What we measured (the honest results)
| experiment | result | report |
|---|---|---|
| Ledger A/B — routed vs full verification, same candidate set | 0 false suppressions; 61% saving per routed candidate; ±0 overall at a 10% route rate — the payoff scales with re-tread density, and the demote path is not yet exercised | phase2-ab-2026-06.md |
| Review-history census — 185 merged PRs + 50 post-merge fixes | 7 adjudicated escape classes (~4% of PRs) → 7 verified guideline changes; the design-class lens backtested 0/3 → 3/3 on the original missed diff, 0/4 over-fires on controls | mining-2026-06.md |
| Review-history census #2 — 45 merged PRs #262–#328 | escape leg FAILS zero-recurrence: 3 of the 7 named classes recurred (rate ~4.4% by escape-classified fix commits ≈ the prior 3.78%, so severity held — rules aimed right, adherence at review- not author-stage); stale-external-fact rounds 0; 3 disposition drops (vs 4); arch-drift PASS (6 invariants verified at HEAD, 4 cross-PR seams logged); sharp-edge citation baseline 3/27 | mining-2026-06-262-328.md |
| Onboarding proxy — with/without KB, 2 tasks × 2 arms | Null on first-pass quality — arms indistinguishable, consistent with the load-bearing lessons already being in the code; the KB’s prescribed process duties executed at +19% token overhead (n=2, contamination caveats in the report) | phase3-onboarding-2026-06.md |
The null is the most instructive row: it is what the conveyor succeeding looks like. Once a lesson reaches the code, the prose that carried it becomes scaffolding — which is exactly why the investment ranking puts code first and prose last.
The two design principles
The graveyard rule. This repo once had a beautifully written agent guide that nothing loaded; it went stale within weeks and was deleted, its one not-already-covered rule salvaged. Knowledge files live or die by their load path, not their quality. Design the automatic reader first; every layer’s maintenance must ride an existing habit — the review workflow writes the ledger, CI runs the lints, the census files its own successor issue — because knowledge that needs someone to remember to maintain it is already dead.
The executability ladder. A lesson that recurs stops being text: this repo’s MSRV lesson is a build gate, its shell-injection lesson is a character-set guard, its socket-path lesson is a parity test. Prose is the weakest storage format for knowledge; the terminal rung is code — and the with/without experiment showed the terminal rung carrying tasks on its own.
Steal this (adoption order for another team)

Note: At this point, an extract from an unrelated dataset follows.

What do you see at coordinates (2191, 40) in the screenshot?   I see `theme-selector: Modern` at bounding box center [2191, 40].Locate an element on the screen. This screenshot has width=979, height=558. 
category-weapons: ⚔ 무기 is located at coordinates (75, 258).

- Mine your own review history first (zero new infrastructure): your merged MRs and post-merge fixes already contain your escape taxonomy and your false-positive classes. Ours took one afternoon and produced seven verified guideline changes — including the standing failure classes in step 2 and the disposition rule in step 3.
- Review briefs: two differentiated lenses, reasoning-before-verdict, negative-space lists, and your mined failure classes as standing items.

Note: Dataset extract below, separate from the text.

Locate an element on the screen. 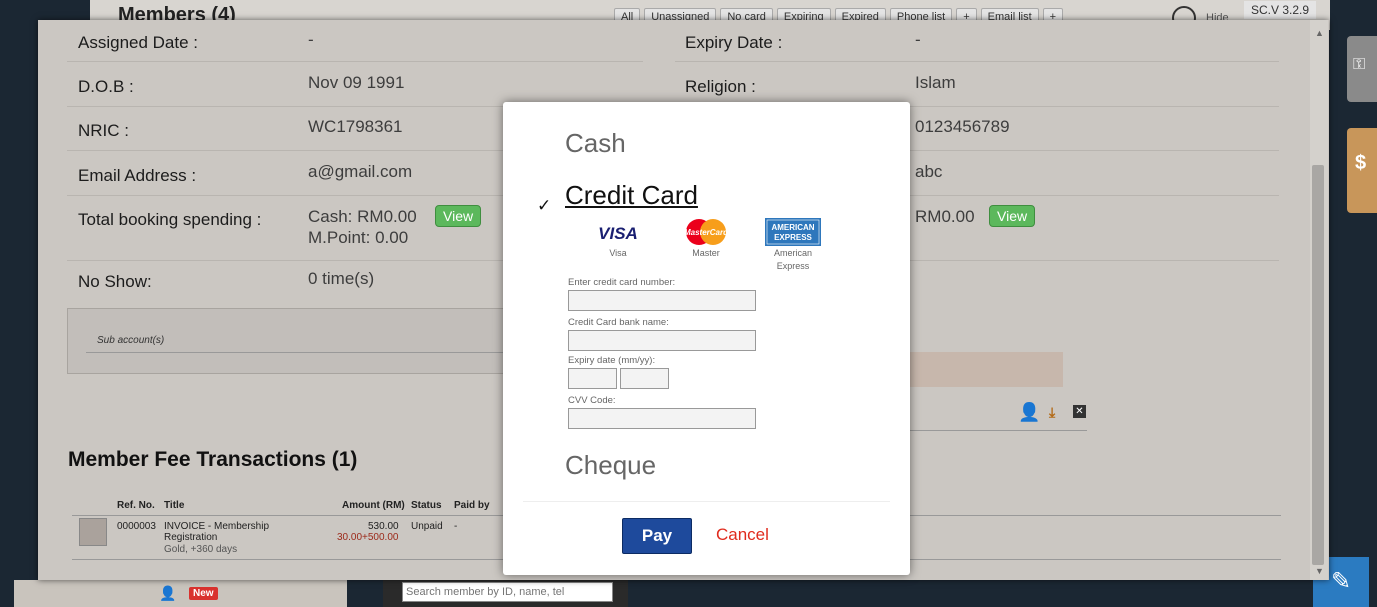 This screenshot has height=607, width=1377. svg-text: EXPRESS is located at coordinates (793, 238).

- A disposition rule: every review finding reaches a terminal state — our census caught an ignored finding becoming a release blocker.
- Promote on recurrence: the second occurrence of a lesson becomes a linter rule or a test, not another paragraph (for mobile teams, SwiftLint/detekt are excellent terminal rungs).
- A ledger only if you run repeated large reviews — its payoff scales with re-adjudication density: measure it, don’t assume it.
Efficiency metrics are only reported paired with their quality guard — a review that got cheaper by finding less is not a saving. Every claim on this page links to the report that grounds it.